Some CI services like Travis CI offer their own hooks to trigger a deployment afterwards.
Critical dependency for your deployment:
Remember, even GitHub is down or gets DDoS'ed from time to time
Requires server component running update script.
Must be secured to not accept fake payload or mess up deployment.
Capistrano, fabric, deploy.sh, et. al.
Remotely checks out your code from a repository
Directory is named after current date and/or revision
Symlinks it to current
deploy_directory
├─┬ releases
│ ├── 20140319001122
│ └── ...
├─┬ shared
│ ├── log
│ ├── pids
│ └── system
└── current ⇨ releases/20140319001122
Capistrano, fabric, deploy.sh, et. al.
Additionlly triggers scripts that can:
restart the web server
create a database and it's scheme
install/update your app's dependencies
Capistrano, fabric, deploy.sh, et. al.
Pro:
Clean server side application structure (including logs, shared files, etc.)
Trigger arbitrary scripts before/after the deployment
Quickly rewind to previous deployment on error
Con:
Introduces another language as additional dependency (Capistrano: Ruby; Fabric: Python)
Run Node.js (and keep it running)
Run Node.js (and keep it running)
Start the script as a daemon:
Nodemon/node-forever (written in Node.js)
supervise (UNIX daemontools)
Upstart (Ubuntu)
Example Upstart script
start on runlevel [2345]
stop on runlevel [06]
respawn
respawn limit 5 60
NODE_SCRIPT = /var/www/myapp/server.js
LOGFILE = /var/log/myapp.log
exec start-stop-daemon --start --chuid node \
--exec /usr/local/bin/node -- \
$NODE_SCRIPT >> $LOGFILE 2>&1
More elaborate: PM2
Process manager with built-in load-balancer
PM2
Monitor processes
Question: Who should be responsible for process management (creation, restarting, monitoring, clustering)?

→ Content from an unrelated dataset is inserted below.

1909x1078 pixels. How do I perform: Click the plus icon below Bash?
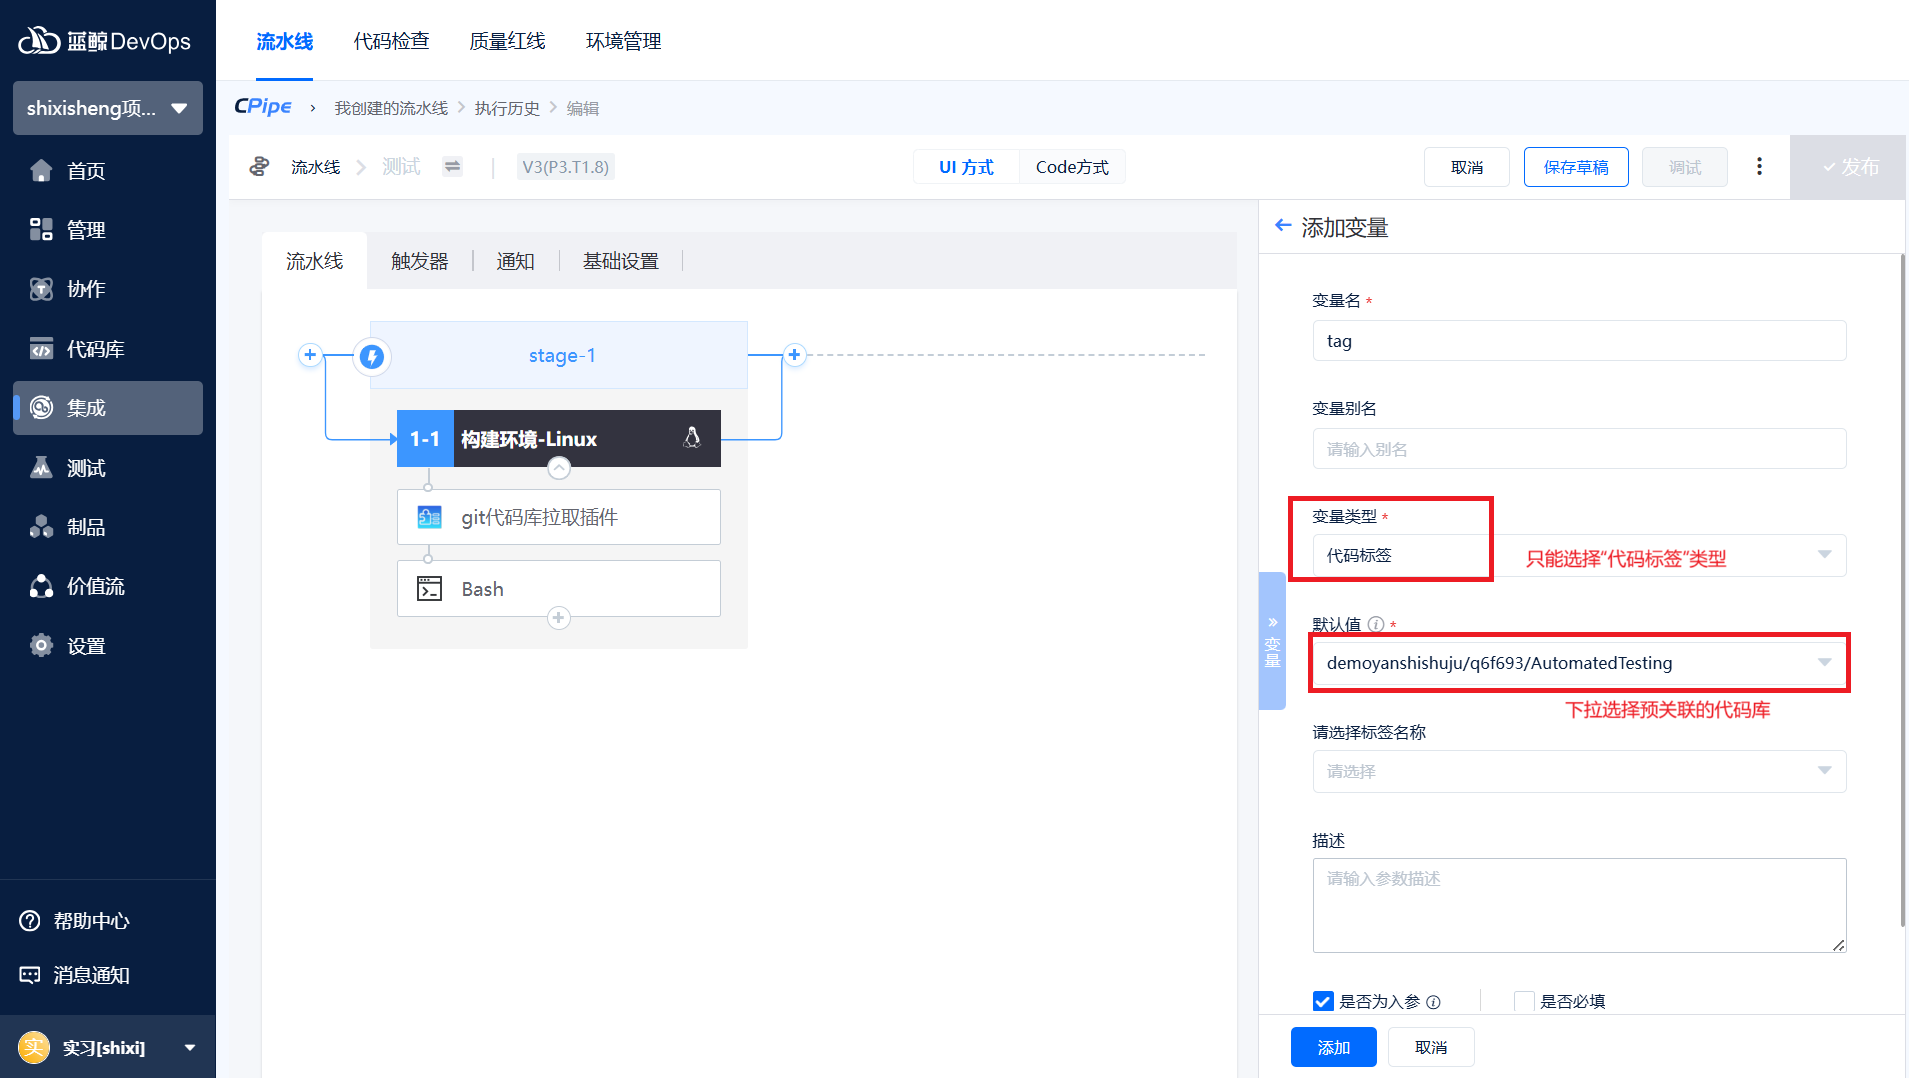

The OS? The startup script? The application itself?
Whatever method you use to run your applications:
Startup scripts should …
… be as general as possible (only path, environment, main JS file)
… not contain configuration settings for your application
… be included alongside your deployment (symlink if necessary)
… be kept under version control as well
Starting an app is like starting a car: The starter (keys, remote, button) doesn't need to know anything about the car. It only connects the wires which start the car.
However the controlling hardware must know the car's systems (engine type and performance, ABS, ESP) to act accordingly (maximum speed, braking effect, handling).
There are at least two occasions, where your app will not be available:
While deploying a new version
On application errors/exceptions
Deployment
Downtime during deployment should be kept to a minimum:
Only deploy tested code to production
Automate the entire deployment process
Use a cluster to reload workers (complete app restart is only needed if the master changes)
e.g. between requests or at the end of a user session
recluster
wrapper around Node.js's own cluster module
// cluster.js
var recluster = require('recluster'),
path = require('path')
cluster = recluster(path.join(__dirname, 'server.js'));
process.on('SIGUSR2', function() {
console.log('Got SIGUSR2, reloading cluster ...');
cluster.reload();
});
cluster.run();
Reload cluster workers: kill -s SIGUSR2 <cluster_pid>
recluster
// server.js
server.on('close', function() {
// cleanup
});
Errors/Exceptions
Different categories of errors:
Hardware/network errors:
You're screwed, can't do much about it.
Component errors:
Database not responding, files missing, wrong access privileges
Throw an exception, exit application (check your restart script!)
Programming errors:
Testing your code is great, but some bugs will eventually slip through.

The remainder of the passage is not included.